London retains its dominant European status, but Brexit presents employment challenges, says report.
Brexit uncertainty and the drive for growth among fintechs is pushing up IT salaries at these firms, according to a report.
Software development jobs are the most prized as young fintechs, and banks racing to catch up, saw salaries jump by up to 8 per cent in 2018, compared to the year before across the sector, said the survey by UK recruitment firm Robert Walters and data company Vacancy Soft.
London-based java developers lead the pack, commanding starting salaries of up to £60,000, followed by software developers in the capital on up to £55,000.

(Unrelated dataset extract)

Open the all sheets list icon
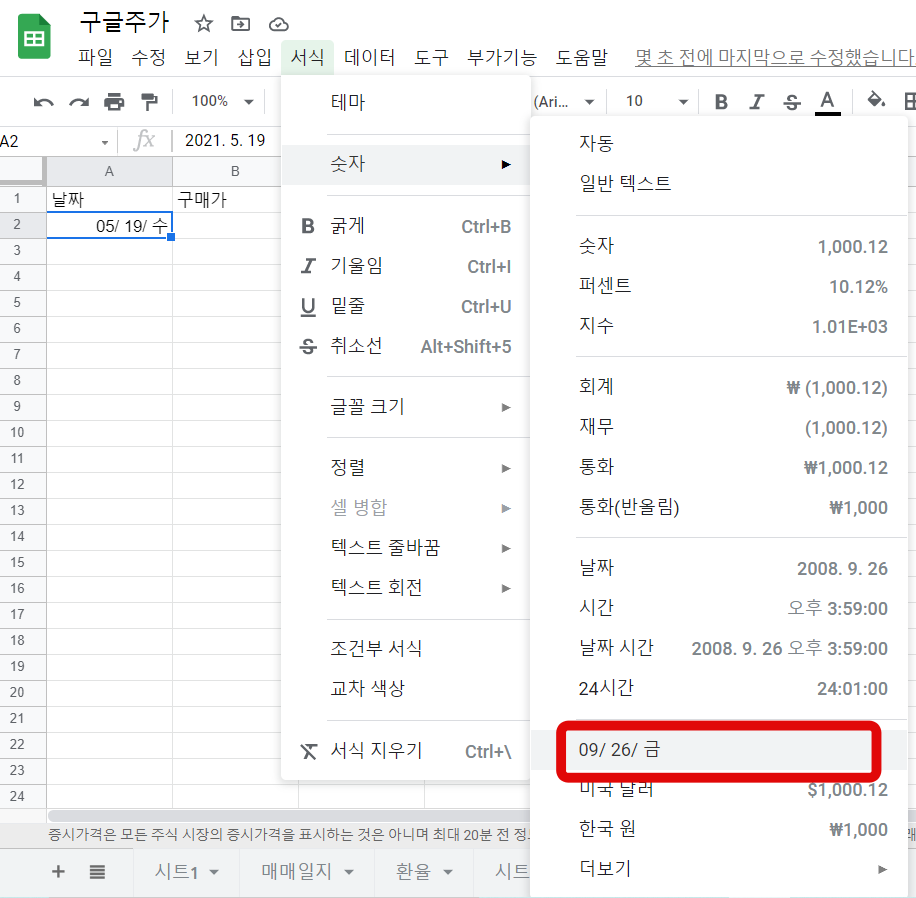 (97, 872)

Intense competition between UK-based fintechs - lead by Revolut, TransferWise, OakNorth and Funding Circle - and high street banks attempting to upgrade their services has led to bidding wars in order to gain top level IT professionals, said the report called The UK Fintech Revolution.

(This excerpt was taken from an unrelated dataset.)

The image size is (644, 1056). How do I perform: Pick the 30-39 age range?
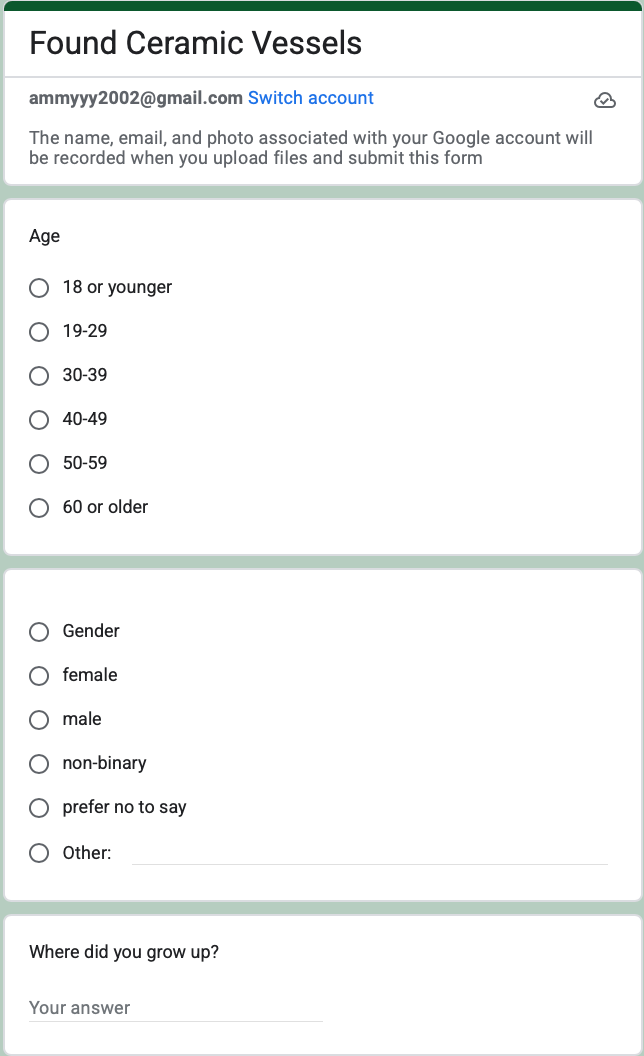click(x=39, y=376)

The survey said: “It is already estimated that salaries have increased by between 6-8% in certain key specialisms, where just as noticeably, the issue of replacing people is becoming so challenging, that buy backs and counter offers are becoming more prevalent.”
Fintech employment leapt by 61 per cent in London last year, compared to the year before, with IT roles now accounting for 30 per cent of jobs in this sector.

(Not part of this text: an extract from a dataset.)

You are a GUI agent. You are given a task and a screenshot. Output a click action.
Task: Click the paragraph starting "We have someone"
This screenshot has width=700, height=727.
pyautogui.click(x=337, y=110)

Most fintech lenders are loss-making but are racing to add accounts, which they later hope to turn into profitable customers. These firms continue to attract billions from investors who believe this wave of companies can emulate Big Tech giants such as Facebook and Google.
However, Brexit provides a challenge to financial service firms as around a quarter of IT workers in the UK are from overseas.
The survey said: “The capital has historically been able to attract skilled IT professionals from across the EU, yet with the current political climate, perhaps unsurprisingly, this is proving to become more of a challenge.”
In firms with offices across a number of countries “questions being asked as to whether certain roles should be relocated to curb the impact of the talent shortage facing the UK”, said the report.
London still retains its dominant role in European fintech accounting for 39 per cent venture capital funding last year, followed by Berlin on 21 per cent and Paris on 18 per cent.
The UK was the only country with two cities in the top ten list for this type of funding, with Cambridge coming in at ten, attracting 2 per cent of all European venture capital funding for fintechs.
The UK capital continues to have the second largest concentration of fintech firms in the world, after San Francisco. There the 29 fintech unicorns worldwide - firms valued at over $1bn - nine are in San Francisco, while seven are housed in the UK.